The album opens with the proverbial calm before the storm, the brooding “Introspective,” before Traxx goes to work in “Violet Epoch,” a steamy blend of jacking beats, swollen synth motifs, staccato claps, ringing cymbal accents, and slippery hi-hat patterns—Traxx's jacking (“Jakbeat,” if you prefer) Chicago house style in microcosm. The raw swing of “Down 2 House” likewise riffs on classic house signifiers by slathering a burning electro-funk groove with chattering percussive accents, vocal cut-ups, and ghostly chants. “A Heart Alone” ventures into the upper spheres with a radiant synth melody singing a serpentine and rather melancholic song while the churn of percolating tribal rhythms roars below. The inclusion of Nancy Fortune's sultry vocalizing on “My Soul” briefly spins Faith into another dimension, and assorted guest shots surface during the collection's second half: produced by TNT (Tadd Mullinix and Todd Osborn) and remodelled by Traxx, “Enka” serves up the most explicitly acid-inflected track on the album, while “Body Control” (produced by D'Marc Cantu and reshaped by Traxx) works hammering claps and a laconic title utterance into a skeletal lather.
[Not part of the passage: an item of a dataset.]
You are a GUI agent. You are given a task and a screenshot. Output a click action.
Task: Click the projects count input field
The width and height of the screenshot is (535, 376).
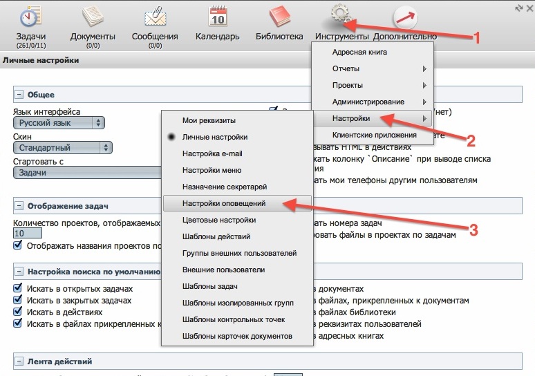[28, 234]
Fans of Mullinix's work will obviously find much to cotton to in Traxx's material, as both artists share a predilection for tracks filled with multi-layered weaves of wildly syncopated patterns. Anchored by the stabilizing pulse of the kick drum, soul vocal fragments, percussive patterns, and synth melodies intertwine into labyrinthine wholes of hypnotic design— Faith's “Parametric Melody” as good an example of any on the album. In fact, the album's “Cosmic ZigZag” isn't, formally speaking, a Traxx track but one credited to Saturn V, the outfit that partners Traxx with Mullinix; unfortunately, the track lacks the tautness of the other cuts and largely spins its wheels interspersing chants of the title and a meandering keyboard solo over a repetitive base, making it one of the album's least satisfying tracks (with the album slightly longer than eighty minutes, the track could have been pruned without altering the overall impression). The later “XTC for Love,” which features Mullinix again, this time under the James T Cotton name, fares better in its layering of ecstatic soul exhortations over a stuttering rhythm base, though its twelve-minute running time is excessive. Ultimately such lapses register as imperfections more than fatal flaws, in large part due to the conviction Oliphant III brings to the material. His affection for the form is so clear, the album can be heard as a veritable Chicago house manifesto.